22.03.2018
Gabi Schmidt besucht Bäckereioberinnungsmeister Gräf in Seukendorf

Die Attraktivität des Handwerks wieder mehr in den Vordergrund rücken.

Bei einem Gespräch mit dem Obermeister der Bäcker-Innung Fürth-Neustadt/Aisch Karl Gräf aus Seukendorf konnte sich die Landtagsabgeordnete Gabi Schmidt aus Uehlfeld ein Bild über die derzeitige Arbeits- und Ausbildungssituation im Handwerk machen. „Das bayerische Handwerk hat eine Jahrhundert lange Tradition und ist die tragende Säule unseres Mittelstandes und der Gesellschaft. Die Betriebe kommen auch ihrer großen sozialen Verantwortung nach, sie sorgen für Wohlstand, Arbeits- und Ausbildungsplätze“, lobte die Abgeordnete. Es gibt jedoch auch Probleme. Innungsobermeister Gräf bereitet es große Sorgen, dass es immer weniger Nachwuchs gibt: „Dieses Jahr beenden nur acht Bäcker und vier Bäckereifachverkäuferinnen die Ausbildung in unserem Innungsbezirk.“ Gabi Schmidt betonte, wie wichtig hierbei die Unterstützung der Lehrer ist: „In den Schulen muss verstärkt vermittelt werden, wie attraktiv und vor allem wichtig gerade das Lebensmittelhandwerk ist.“ Erfreut war Gabi Schmidt über die positiven Einstellung der anwesenden Auszubildenden der Bäckerei Gräf, die mit Stolz über die hochwertigen handwerklich gefertigten Produkte berichteten und betonten, welche kreative Entfaltungsmöglichkeiten der Bäckerberuf mit sich bringt.

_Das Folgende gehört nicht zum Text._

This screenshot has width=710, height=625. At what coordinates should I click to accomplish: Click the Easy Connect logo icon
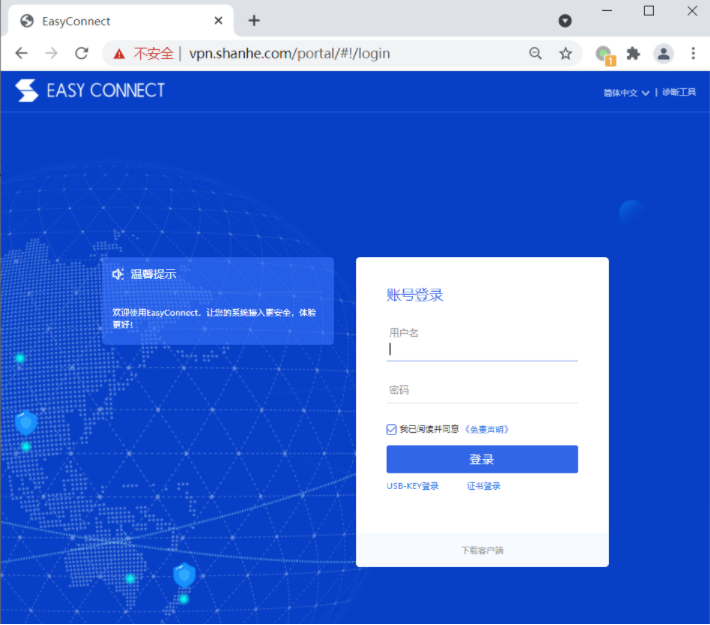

> Schmidt versprach außerdem, sich im Landtag auch weiterhin dafür einzusetzen, dass Backwaren sonntags auch flexibler verkauft werden dürfen. Ein entsprechender Vorstoß der Freien Wähler wurde im vergangenen Jahr im Landtag von der CSU-Mehrheit abgelehnt. Sie kritisierte, dass Tankshops sonntags rund um die Uhr Backwaren für den Reisebedarf anbieten dürfen, Bäckereien jedoch nur maximal 3 Stunden zu Zeiten, welche die Kommunen festlegen dürfen. „Diese Ungleichbehandlung bedeutet einen Wettbewerbsnachteil und schadet vor allem den kleinen handwerklichen Bäckereien“, so Schmidt abschließend.